By quoting directly from her presentation, over a decade ago, developed countries committed to mobilize $100bn per year by 2020 to support developing countries to adapt and reduce their emissions. The goal is a critical part of the Paris Agreement. The OECD-DAC gender equality markers for climate finance (2017-18) were calculated by the Oxfam Climate Finance Shadow Report of 2020.
According to the former’s self-reporting by contributors, only 1/3rd of climate finance projects/programs are designed to respond to gender-differentiated needs, only 1.5% of climate-related ODA identified gender equality as the primary objective, 2/3rd of projects either did not screen for or saw gender equality as an objective of climate interventions.

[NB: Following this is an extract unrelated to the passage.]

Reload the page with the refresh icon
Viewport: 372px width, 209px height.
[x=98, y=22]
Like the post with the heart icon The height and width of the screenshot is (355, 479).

There has been no reporting of how much is being spent on a local level.
The way out is to engage with the broader family of existing climate finance frameworks and instruments to ensure more meaningful integration of gender perspectives in their governance and to deploy the use of national-level climate finance tools, such as national climate funds and climate finance readiness strategies, which help countries manage, coordinate, implement and account for international and domestic climate finances.
Our discussants were Prof Mizan R. Khan, Deputy Director, International Centre for Climate Change & Development (ICCCAD), Independent University, Bangladesh; Dr Sanghamitra Dhar, Technical Coordinator (States) – Gender-Responsive Budgeting, UN Women, Delhi and Manipur; and Ms Marina Andrijevic, PhD candidate, Humboldt University, Berlin, Germany; Guest Researcher, Climate Analytics all gave us valuable insights on the topics of interest and the sub-topics stemming from it, like adaptive capacity, funding constraints, international diplomacy as an extension to domestic policy, stance of Biden administration on climate issues, and henceforth, the talk was concluded.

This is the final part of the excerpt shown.